> [YOUR TASK]: Please reproduce every record, keeping each one exactly as written.

Start of MATERIAL FOR THIS TASK

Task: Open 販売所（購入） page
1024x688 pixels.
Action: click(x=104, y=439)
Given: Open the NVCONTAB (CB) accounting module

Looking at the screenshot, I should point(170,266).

End of MATERIAL FOR THIS TASK

> [ANSWER BOX]:
Task: Open 販売所（購入） page
1024x688 pixels.
Action: click(x=104, y=439)
Given: Open the NVCONTAB (CB) accounting module

Looking at the screenshot, I should point(170,266).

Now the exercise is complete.